▶ Brief A: Please reproduce the part of the tfio reference manual from "An Arrow Dataset" up to and including "output_shapes = NULL)" without changing a word.

Package 'tfio' reference manual

Title:	Interface to 'TensorFlow IO'
Description:	Interface to 'TensorFlow IO', Datasets and filesystem extensions maintained by `TensorFlow SIG-IO` <https://github.com/tensorflow/community/blob/master/sigs/io/CHARTER.md>.
Authors:	TensorFlow IO Contributors [aut, cph] (Full list of contributors can be found at <https://github.com/tensorflow/io/graphs/contributors>), Yuan Tang [aut, cre] , TensorFlow Authors [cph], Ant Financial [cph], RStudio [cph]
Maintainer:	Yuan Tang <[email protected]>
License:	Apache License 2.0
Version:	0.4.1
Built:	2025-02-18 04:25:51 UTC
Source:	https://github.com/cran/tfio

Creates a `ArrowFeatherDataset`.

Description

An Arrow Dataset for reading record batches from Arrow feather files. Feather is a light-weight columnar format ideal for simple writing of Pandas DataFrames.

Usage

arrow_feather_dataset(filenames, columns, output_types, output_shapes = NULL)

▶ Brief B: Transcribe the lines of the records from the line with "Where should I click to: Click the show/hide" up to and including the line with "click(x=44, y=153)", and nothing else.

▶ Extracted records:

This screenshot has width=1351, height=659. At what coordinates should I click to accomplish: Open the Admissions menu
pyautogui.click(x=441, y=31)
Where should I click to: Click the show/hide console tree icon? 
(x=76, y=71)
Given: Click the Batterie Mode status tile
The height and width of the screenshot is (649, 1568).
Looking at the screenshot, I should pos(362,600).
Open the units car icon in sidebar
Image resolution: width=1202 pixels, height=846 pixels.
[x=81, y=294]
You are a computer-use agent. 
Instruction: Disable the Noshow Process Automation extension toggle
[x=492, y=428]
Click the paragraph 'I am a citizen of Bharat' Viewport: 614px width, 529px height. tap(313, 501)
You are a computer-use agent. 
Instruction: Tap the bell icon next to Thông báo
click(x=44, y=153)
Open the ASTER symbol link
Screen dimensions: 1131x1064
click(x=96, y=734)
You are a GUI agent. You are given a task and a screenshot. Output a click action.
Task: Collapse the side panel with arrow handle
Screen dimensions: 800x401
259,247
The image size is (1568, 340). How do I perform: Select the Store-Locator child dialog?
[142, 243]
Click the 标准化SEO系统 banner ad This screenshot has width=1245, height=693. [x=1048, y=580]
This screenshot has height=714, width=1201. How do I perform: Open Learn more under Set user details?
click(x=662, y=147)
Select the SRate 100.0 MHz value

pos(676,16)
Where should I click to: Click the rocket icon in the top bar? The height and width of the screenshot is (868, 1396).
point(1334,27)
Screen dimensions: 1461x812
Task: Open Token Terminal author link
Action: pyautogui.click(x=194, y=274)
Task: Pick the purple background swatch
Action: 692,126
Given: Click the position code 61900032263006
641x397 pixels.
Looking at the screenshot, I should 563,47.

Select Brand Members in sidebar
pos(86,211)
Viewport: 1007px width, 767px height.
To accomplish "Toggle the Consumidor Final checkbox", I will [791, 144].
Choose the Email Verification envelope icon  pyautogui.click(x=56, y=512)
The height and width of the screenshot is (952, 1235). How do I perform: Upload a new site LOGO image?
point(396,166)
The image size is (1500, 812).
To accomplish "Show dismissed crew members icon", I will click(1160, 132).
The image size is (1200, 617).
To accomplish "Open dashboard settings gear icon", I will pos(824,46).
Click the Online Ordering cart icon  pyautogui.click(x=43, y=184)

▶ Expected answer A:
An Arrow Dataset for reading record batches from Arrow feather files. Feather is a light-weight columnar format ideal for simple writing of Pandas DataFrames.

Usage

arrow_feather_dataset(filenames, columns, output_types, output_shapes = NULL)

▶ Expected answer B:
Where should I click to: Click the show/hide console tree icon? 
(x=76, y=71)
Given: Click the Batterie Mode status tile
The height and width of the screenshot is (649, 1568).
Looking at the screenshot, I should pos(362,600).
Open the units car icon in sidebar
Image resolution: width=1202 pixels, height=846 pixels.
[x=81, y=294]
You are a computer-use agent. 
Instruction: Disable the Noshow Process Automation extension toggle
[x=492, y=428]
Click the paragraph 'I am a citizen of Bharat' Viewport: 614px width, 529px height. tap(313, 501)
You are a computer-use agent. 
Instruction: Tap the bell icon next to Thông báo
click(x=44, y=153)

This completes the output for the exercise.